Network Dynamics and Spontaneous Oscillations in a Developing Neuronal Culture

Abstract

Biological neuronal networks are highly complex and studying such networks is important to understand its functionality. Neuronal networks are dynamic especially during the developmental stages of the brain where new neurons and synapses form and will continue through the lifespan of an organism. Developing networks in in vitro often self-organize into functional networks that produce spontaneously synchronizing oscillations even in the absence of external stimuli. The nature of network dynamics and its relationship to spontaneous oscillations and synchrony is not well-known. In this study this relationship is investigated. Neurons from newborn rat cortices were extracted and cultured over transparent microelectrode arrays. Neurons and neurite extensions were traced by imaging the culture at different stages of development. The anatomical connectivity was mathematically abstracted as a simple undirected graph. Simultaneously, multisite basal activities were recorded using microelectrodes and analyzed for the degree of synchrony.

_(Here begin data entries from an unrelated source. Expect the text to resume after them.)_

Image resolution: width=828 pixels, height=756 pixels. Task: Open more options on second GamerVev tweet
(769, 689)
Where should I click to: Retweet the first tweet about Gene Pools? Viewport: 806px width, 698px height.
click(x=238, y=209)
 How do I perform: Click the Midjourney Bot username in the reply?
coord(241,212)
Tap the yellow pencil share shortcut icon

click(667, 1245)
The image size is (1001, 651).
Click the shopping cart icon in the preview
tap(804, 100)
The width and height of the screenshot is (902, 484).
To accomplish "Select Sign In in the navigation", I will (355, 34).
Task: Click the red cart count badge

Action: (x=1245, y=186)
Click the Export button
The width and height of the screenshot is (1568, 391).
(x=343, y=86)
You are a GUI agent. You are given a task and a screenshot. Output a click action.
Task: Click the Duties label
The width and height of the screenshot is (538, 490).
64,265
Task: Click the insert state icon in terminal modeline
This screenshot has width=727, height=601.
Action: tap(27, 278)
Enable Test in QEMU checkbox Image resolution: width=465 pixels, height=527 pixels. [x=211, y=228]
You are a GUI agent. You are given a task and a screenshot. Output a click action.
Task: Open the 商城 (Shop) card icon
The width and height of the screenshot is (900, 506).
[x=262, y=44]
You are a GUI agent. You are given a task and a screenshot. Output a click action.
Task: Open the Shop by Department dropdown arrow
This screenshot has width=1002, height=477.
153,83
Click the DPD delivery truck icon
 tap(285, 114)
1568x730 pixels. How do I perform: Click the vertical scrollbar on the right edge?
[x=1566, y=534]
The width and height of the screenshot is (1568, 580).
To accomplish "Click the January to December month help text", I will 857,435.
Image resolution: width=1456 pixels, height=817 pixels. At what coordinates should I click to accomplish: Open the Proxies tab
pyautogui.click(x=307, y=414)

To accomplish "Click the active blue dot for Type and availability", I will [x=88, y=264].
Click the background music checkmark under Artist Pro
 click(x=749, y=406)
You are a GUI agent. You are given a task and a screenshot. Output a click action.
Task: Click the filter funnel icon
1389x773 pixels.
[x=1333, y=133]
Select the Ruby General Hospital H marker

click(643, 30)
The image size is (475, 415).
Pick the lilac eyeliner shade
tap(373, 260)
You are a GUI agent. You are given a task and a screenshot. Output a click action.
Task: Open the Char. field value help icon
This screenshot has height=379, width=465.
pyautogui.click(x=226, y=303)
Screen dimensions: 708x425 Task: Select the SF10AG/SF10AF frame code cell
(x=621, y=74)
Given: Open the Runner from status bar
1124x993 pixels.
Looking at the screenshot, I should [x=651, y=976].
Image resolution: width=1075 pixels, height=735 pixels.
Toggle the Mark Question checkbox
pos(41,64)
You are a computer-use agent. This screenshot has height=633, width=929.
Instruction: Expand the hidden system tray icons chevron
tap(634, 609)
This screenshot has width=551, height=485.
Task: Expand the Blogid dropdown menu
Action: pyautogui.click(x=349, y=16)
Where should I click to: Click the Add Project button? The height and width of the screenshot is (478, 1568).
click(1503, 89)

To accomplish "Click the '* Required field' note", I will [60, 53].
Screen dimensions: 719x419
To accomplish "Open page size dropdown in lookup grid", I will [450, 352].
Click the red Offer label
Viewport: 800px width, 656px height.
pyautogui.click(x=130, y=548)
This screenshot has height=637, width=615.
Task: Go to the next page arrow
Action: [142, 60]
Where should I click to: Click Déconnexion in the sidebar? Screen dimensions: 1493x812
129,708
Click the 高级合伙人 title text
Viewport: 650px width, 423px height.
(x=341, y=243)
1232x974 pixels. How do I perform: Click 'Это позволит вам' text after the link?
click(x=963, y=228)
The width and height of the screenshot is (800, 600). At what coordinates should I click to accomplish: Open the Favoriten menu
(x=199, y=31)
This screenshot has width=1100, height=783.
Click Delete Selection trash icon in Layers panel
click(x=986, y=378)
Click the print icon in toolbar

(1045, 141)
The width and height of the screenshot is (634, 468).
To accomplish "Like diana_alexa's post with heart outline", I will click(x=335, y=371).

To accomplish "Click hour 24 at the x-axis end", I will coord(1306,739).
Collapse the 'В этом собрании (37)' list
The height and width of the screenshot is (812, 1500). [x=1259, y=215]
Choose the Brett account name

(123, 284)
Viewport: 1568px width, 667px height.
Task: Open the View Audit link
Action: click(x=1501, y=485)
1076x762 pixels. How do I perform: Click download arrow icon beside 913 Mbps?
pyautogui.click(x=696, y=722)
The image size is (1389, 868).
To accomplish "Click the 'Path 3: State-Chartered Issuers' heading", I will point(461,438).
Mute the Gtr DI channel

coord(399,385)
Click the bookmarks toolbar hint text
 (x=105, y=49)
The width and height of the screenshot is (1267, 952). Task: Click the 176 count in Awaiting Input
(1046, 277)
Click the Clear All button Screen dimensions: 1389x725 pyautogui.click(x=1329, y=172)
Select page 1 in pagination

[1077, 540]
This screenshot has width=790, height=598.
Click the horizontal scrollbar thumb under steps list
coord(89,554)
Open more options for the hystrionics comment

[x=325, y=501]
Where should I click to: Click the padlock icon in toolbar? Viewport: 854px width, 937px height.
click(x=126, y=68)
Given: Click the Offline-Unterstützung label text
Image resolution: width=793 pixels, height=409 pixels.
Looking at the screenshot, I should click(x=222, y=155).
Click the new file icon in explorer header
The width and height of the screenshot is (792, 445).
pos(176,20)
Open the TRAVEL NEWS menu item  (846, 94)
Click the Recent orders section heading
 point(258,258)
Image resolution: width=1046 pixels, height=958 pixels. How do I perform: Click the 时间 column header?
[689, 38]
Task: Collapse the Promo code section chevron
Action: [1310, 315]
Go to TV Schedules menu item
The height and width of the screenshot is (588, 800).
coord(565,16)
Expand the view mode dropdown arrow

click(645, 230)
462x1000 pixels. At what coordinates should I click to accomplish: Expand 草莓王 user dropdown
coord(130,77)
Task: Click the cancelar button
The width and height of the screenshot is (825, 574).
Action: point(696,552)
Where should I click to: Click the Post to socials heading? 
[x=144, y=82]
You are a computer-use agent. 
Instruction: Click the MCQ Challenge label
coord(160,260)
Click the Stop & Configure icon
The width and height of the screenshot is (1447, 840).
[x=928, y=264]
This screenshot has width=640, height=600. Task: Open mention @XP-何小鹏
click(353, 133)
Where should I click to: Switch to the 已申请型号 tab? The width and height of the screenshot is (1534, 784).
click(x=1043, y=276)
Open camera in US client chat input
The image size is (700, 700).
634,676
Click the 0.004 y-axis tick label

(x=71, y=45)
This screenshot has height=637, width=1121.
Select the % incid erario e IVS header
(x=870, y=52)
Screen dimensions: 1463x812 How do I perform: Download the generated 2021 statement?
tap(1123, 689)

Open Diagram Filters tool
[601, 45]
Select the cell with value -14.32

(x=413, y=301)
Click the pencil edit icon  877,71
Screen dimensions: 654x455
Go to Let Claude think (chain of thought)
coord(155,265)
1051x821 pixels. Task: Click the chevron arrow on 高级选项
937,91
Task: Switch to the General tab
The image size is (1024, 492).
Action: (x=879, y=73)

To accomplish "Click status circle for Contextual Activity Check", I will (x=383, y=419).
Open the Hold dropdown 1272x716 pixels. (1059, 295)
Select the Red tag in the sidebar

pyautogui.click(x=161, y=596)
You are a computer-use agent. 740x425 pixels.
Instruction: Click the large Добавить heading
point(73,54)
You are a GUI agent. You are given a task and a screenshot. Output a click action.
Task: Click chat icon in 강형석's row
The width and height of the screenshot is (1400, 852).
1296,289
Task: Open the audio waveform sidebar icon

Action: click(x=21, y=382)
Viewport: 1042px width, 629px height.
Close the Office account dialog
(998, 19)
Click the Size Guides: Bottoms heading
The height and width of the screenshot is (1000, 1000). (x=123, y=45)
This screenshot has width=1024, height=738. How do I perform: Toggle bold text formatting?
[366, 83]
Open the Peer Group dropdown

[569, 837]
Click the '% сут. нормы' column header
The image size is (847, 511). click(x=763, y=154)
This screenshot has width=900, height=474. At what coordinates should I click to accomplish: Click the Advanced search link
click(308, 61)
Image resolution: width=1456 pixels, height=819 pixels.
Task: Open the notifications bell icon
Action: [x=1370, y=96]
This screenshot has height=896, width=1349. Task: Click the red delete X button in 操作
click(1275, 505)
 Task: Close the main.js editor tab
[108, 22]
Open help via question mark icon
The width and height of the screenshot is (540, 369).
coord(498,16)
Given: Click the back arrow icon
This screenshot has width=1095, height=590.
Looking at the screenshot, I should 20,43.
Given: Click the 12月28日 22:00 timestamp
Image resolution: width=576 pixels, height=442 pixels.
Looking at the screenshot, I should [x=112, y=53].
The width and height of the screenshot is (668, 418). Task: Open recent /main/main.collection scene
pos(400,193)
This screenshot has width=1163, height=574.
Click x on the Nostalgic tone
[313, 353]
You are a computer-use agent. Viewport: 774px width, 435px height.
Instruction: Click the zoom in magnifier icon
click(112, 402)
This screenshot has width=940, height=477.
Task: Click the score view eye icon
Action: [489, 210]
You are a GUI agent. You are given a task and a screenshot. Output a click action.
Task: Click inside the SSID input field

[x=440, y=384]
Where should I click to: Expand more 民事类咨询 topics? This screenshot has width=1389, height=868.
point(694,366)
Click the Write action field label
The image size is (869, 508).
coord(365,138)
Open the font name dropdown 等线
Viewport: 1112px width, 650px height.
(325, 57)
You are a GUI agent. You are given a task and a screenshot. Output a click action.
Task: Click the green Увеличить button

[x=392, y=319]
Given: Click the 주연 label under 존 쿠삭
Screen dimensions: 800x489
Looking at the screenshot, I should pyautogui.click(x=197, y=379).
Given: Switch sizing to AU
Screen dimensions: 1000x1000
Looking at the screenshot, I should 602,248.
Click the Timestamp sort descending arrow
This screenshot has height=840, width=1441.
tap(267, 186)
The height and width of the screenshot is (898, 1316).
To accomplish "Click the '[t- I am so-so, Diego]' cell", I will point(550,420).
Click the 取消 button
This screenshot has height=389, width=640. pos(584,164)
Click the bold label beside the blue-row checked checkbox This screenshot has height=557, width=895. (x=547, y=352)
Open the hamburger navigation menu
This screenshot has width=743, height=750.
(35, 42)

The networks were found to be neither random nor completely organized, but rather semi-random (also known as small-world networks). Spontaneous oscillations were observed once neurons began to form local connections. The network exhibited global synchronous oscillations when small-world network properties began to emerge. Our results indicate that the ability of networks to self-organize into a small-world network correlates with origin of sustained synchronous activity.